→ What is needed
Copy every line of the data below word for word, leaving out the pictures.

Start Exercise materials

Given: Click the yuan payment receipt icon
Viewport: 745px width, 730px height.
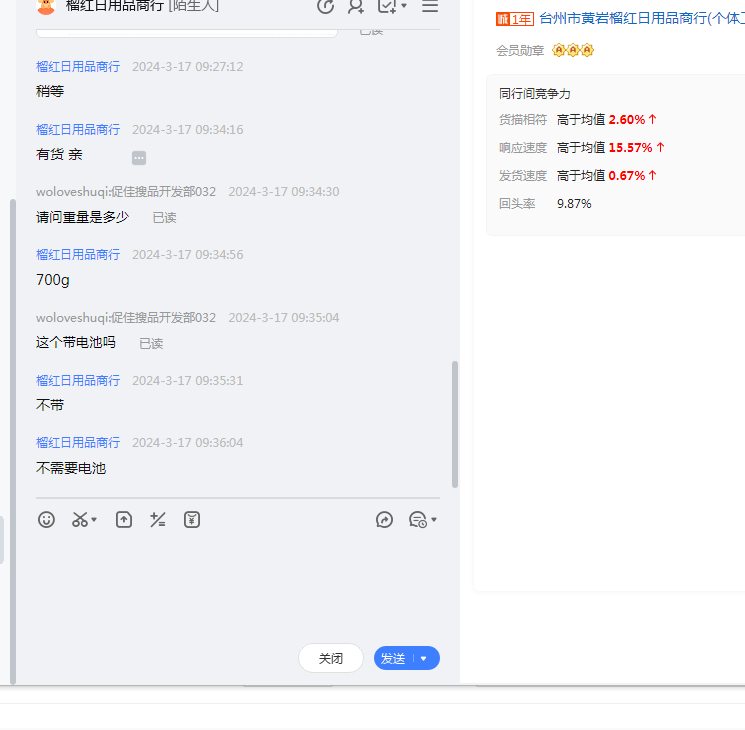Looking at the screenshot, I should click(192, 520).
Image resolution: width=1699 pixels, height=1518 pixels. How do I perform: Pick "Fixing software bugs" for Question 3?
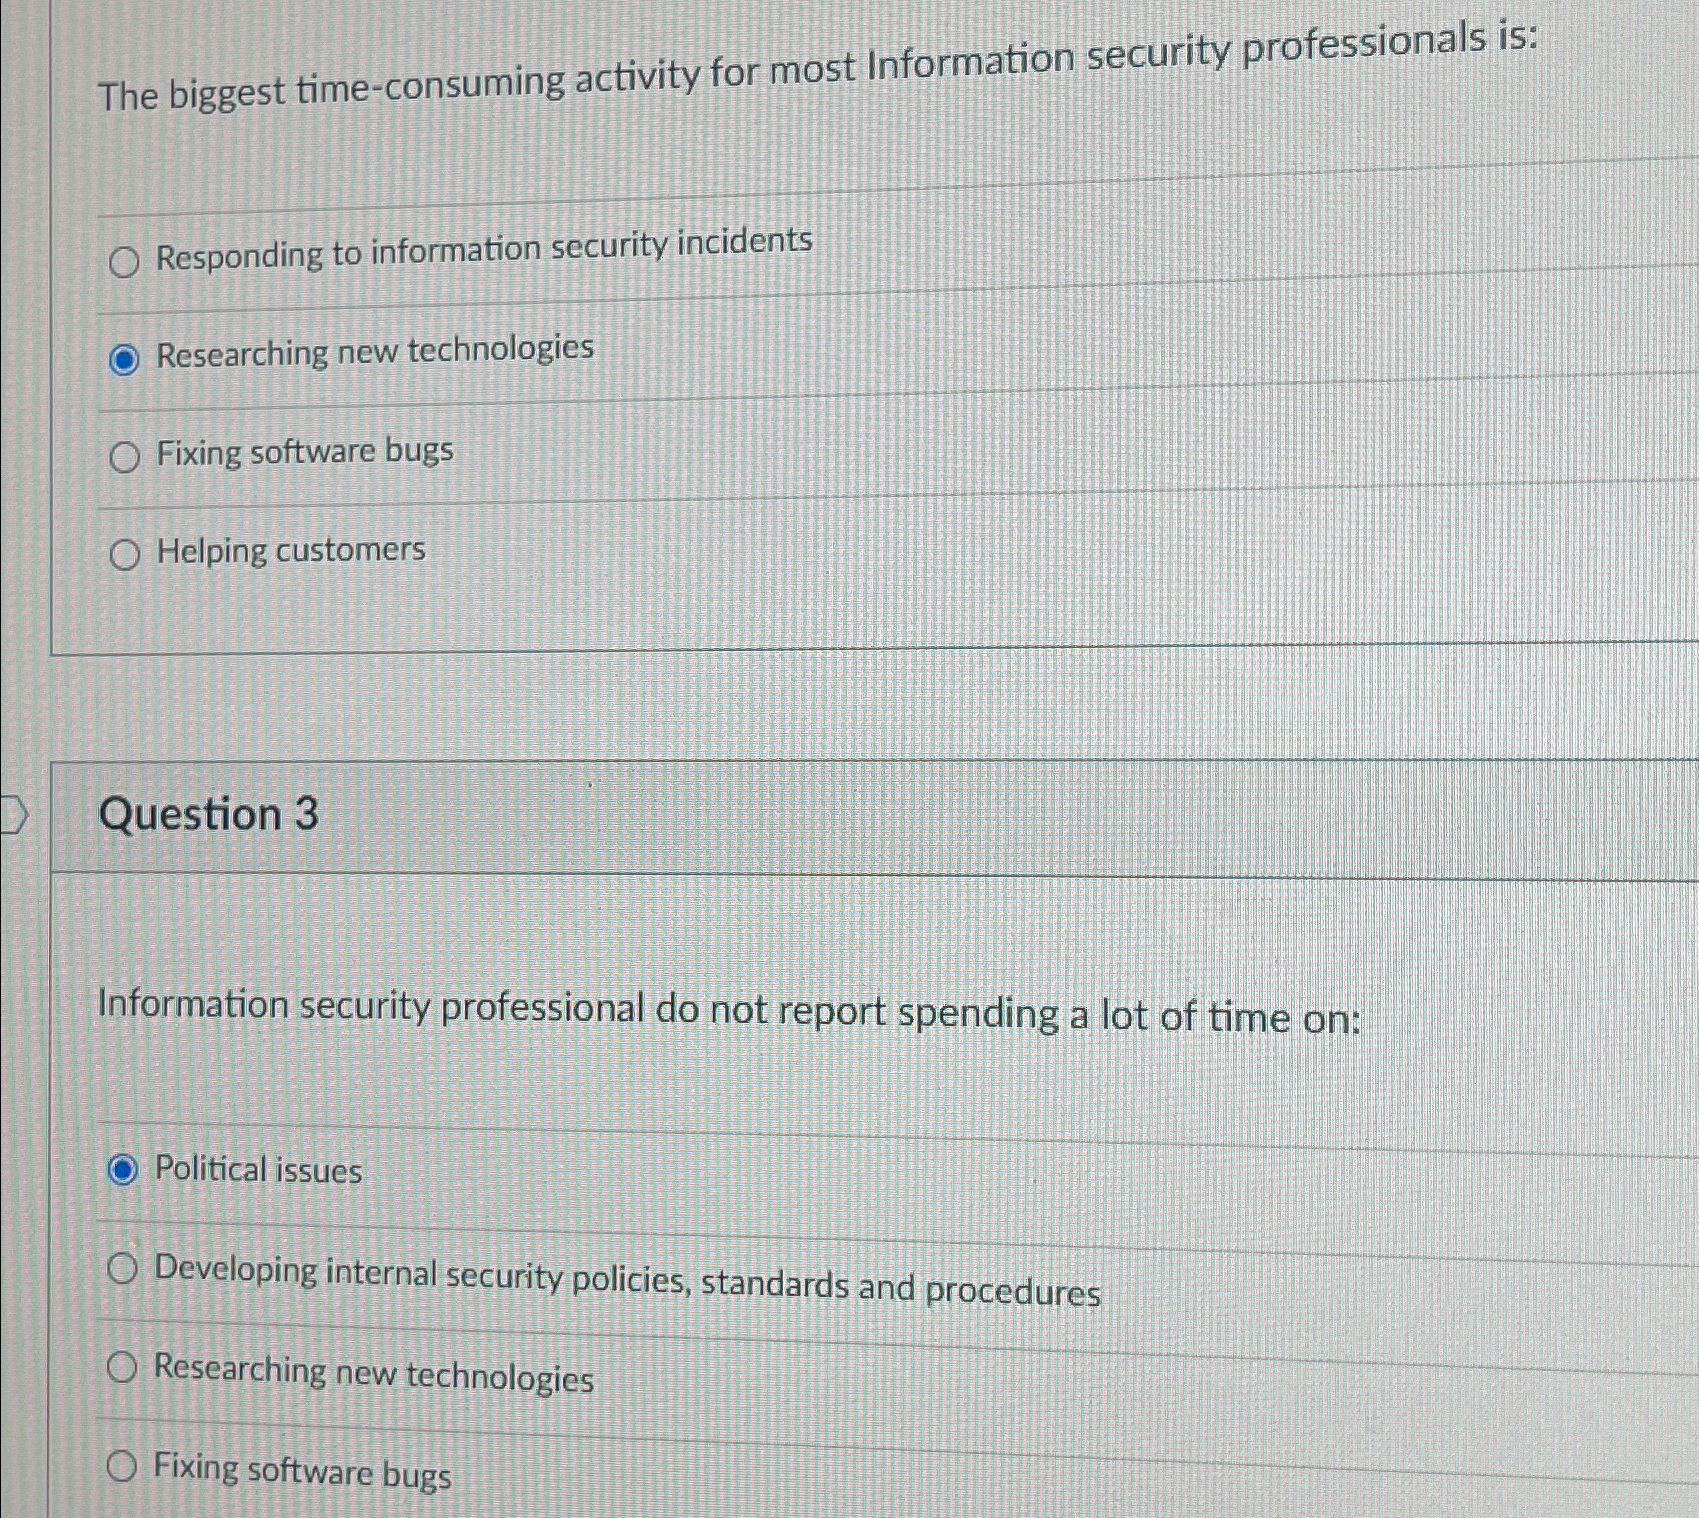coord(124,1468)
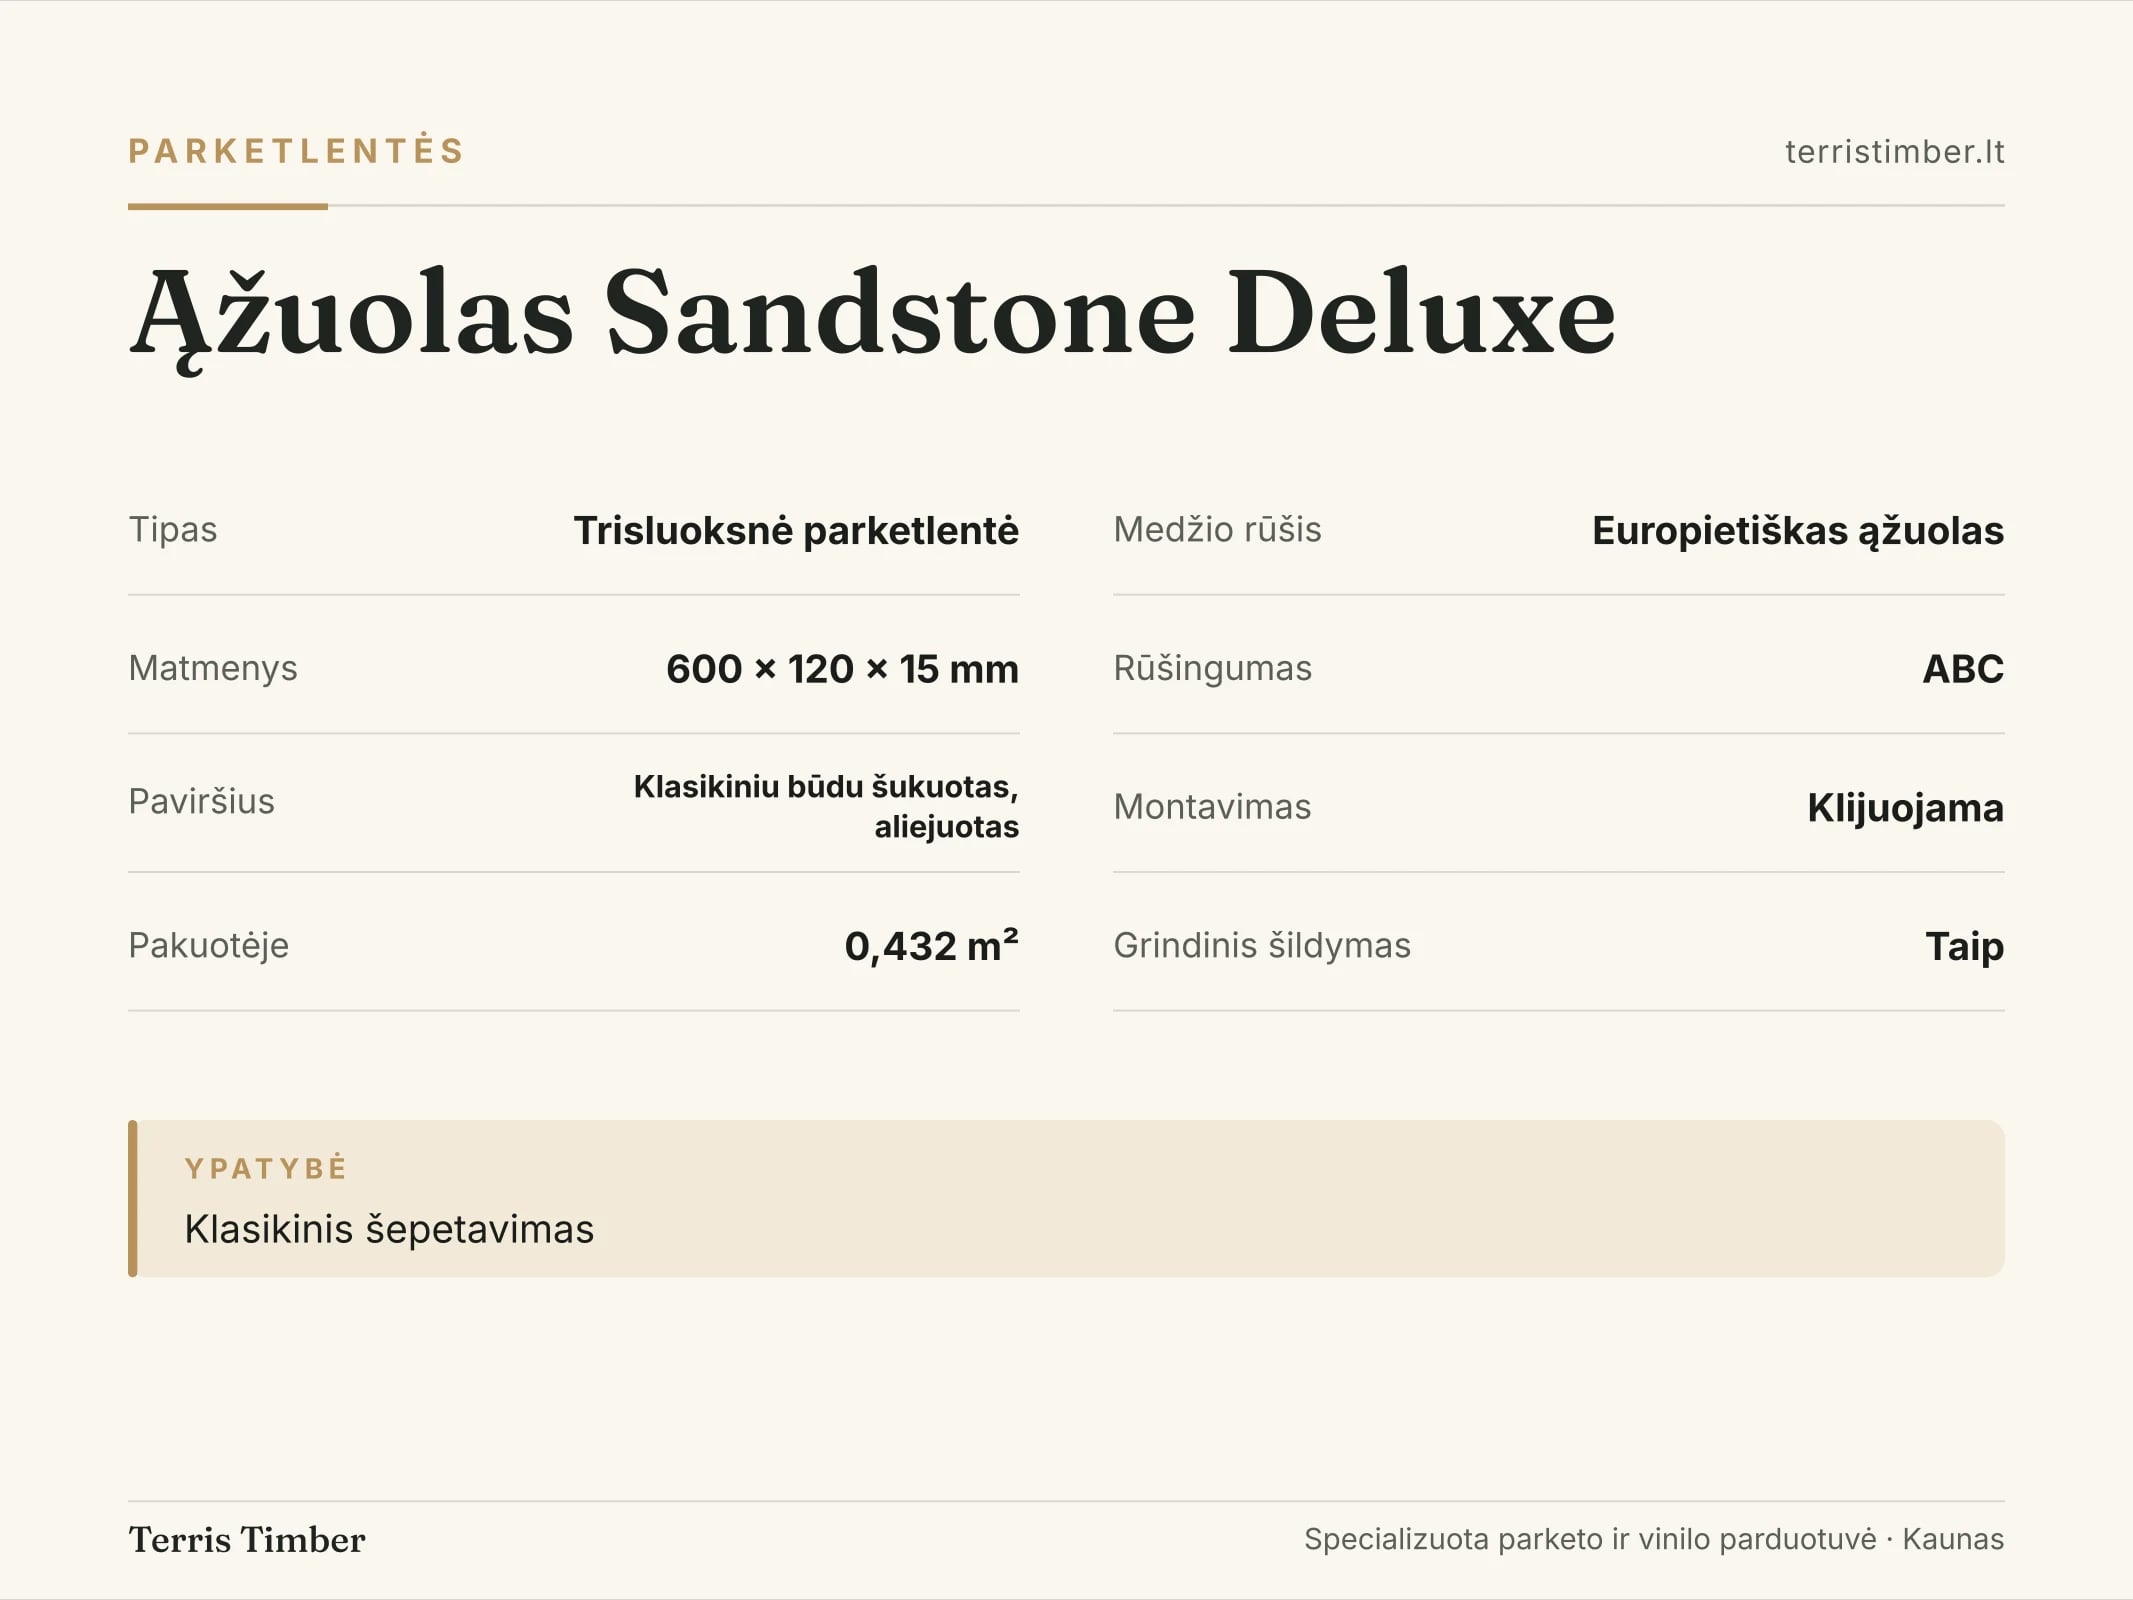Image resolution: width=2133 pixels, height=1600 pixels.
Task: Click the 600 × 120 × 15 mm value
Action: 842,669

End Exercise materials

→ Complete output
Given: Click the yuan payment receipt icon
Viewport: 745px width, 730px height.
Looking at the screenshot, I should click(192, 520).
Image resolution: width=1699 pixels, height=1518 pixels. How do I perform: Pick "Fixing software bugs" for Question 3?
coord(124,1468)
Image resolution: width=2133 pixels, height=1600 pixels.
Task: Click the 600 × 120 × 15 mm value
Action: 842,669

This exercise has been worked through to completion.